Brief: In the cryptocurrency trading text below, what do limit orders let you do?

Another common theme with cryptocurrencies trading sees Bitcoin lift up the price of smaller altcoins whenever it enjoys a substantial surge. Likewise, coins across the sector can take a tumble should BTC veer into the red.
And last but not least, don’t underestimate the significance that institutional adoption is having in crypto trading. Some major investment funds have been known to buy Bitcoin faster than it can be mined, and this lack of supply helps push up demand. PayPal’s recent announcement that it was launching a crypto service also contributed to bullish sentiment.
3. Familiarise yourself with trading tools
Cryptocurrencies trading can involve making quick decisions and trusting your instincts. But whereas stock markets are only open during business hours, Bitcoin and Ether is bought and sold 24/7. When learning how to trade cryptocurrency, it’s important to familiarise yourself with the tools that can offer safeguards to protect profits and minimise losses – features that can prove especially useful if BTC crashes in the middle of the night, something it’s known to do.
Whereas market orders allow assets to be bought and sold at the current quoted price, limit orders allow you to enter or exit the market at a level you set in advance.
Things get a little more advanced when it comes to stop-loss orders. This risk management tool can help you take profits off the table before markets decline further, and they can also ensure that your requests make their way to order books once stubborn resistance levels are cracked.
4. Explore common trading strategies
Many people buy and hold their crypto – or “HODL” to use a term that’s popular in the digital asset markets. This form of investing is different to crypto trading, where you’ll be attempting to capitalise on short-term swings in asset prices.
One common phrase that you’ll come across when you learn how to trade cryptocurrency is “buy the dip”. This refers to the practice of increasing your position whenever Bitcoin’s price falls, meaning that you’ll have greater exposure when prices increase once again.

Data provided:
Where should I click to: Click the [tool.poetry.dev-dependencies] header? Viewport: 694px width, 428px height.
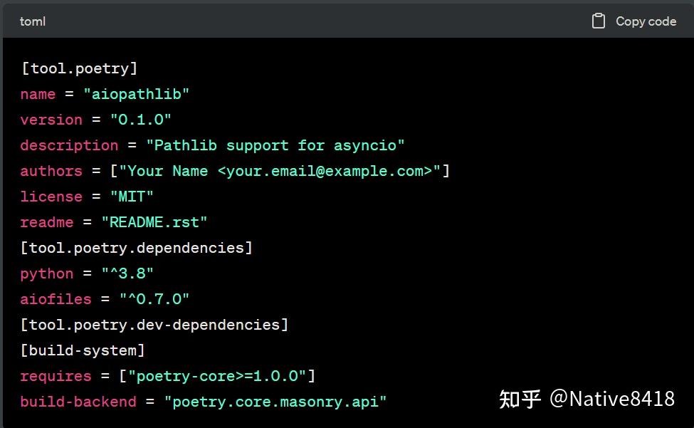coord(154,325)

Task answer: They let you enter or exit the market at a level you set in advance.